Look for the word "Given" in the entries and copy each line where it appears.

=== Section Start ===

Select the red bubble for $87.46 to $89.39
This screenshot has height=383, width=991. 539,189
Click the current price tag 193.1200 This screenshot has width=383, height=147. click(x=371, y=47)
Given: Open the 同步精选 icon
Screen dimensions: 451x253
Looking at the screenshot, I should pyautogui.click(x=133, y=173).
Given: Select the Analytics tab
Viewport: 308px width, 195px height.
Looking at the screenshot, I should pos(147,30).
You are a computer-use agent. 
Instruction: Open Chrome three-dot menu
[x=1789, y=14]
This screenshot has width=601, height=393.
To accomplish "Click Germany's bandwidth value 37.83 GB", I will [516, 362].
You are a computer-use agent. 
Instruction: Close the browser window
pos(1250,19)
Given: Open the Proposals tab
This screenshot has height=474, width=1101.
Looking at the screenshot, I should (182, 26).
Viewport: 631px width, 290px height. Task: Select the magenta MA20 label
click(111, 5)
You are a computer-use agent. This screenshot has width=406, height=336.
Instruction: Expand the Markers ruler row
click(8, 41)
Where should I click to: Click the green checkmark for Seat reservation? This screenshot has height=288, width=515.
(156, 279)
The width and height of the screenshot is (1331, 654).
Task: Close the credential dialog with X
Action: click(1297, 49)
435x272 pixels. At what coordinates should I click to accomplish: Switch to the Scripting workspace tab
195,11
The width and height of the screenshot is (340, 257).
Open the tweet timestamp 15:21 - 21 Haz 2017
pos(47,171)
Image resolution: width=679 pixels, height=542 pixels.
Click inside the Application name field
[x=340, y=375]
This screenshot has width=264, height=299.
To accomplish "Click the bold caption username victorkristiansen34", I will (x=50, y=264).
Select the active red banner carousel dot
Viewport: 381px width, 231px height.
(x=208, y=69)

=== Section End ===

**Written solution**
Given: Open the 同步精选 icon
Given: Select the Analytics tab
Given: Open the Proposals tab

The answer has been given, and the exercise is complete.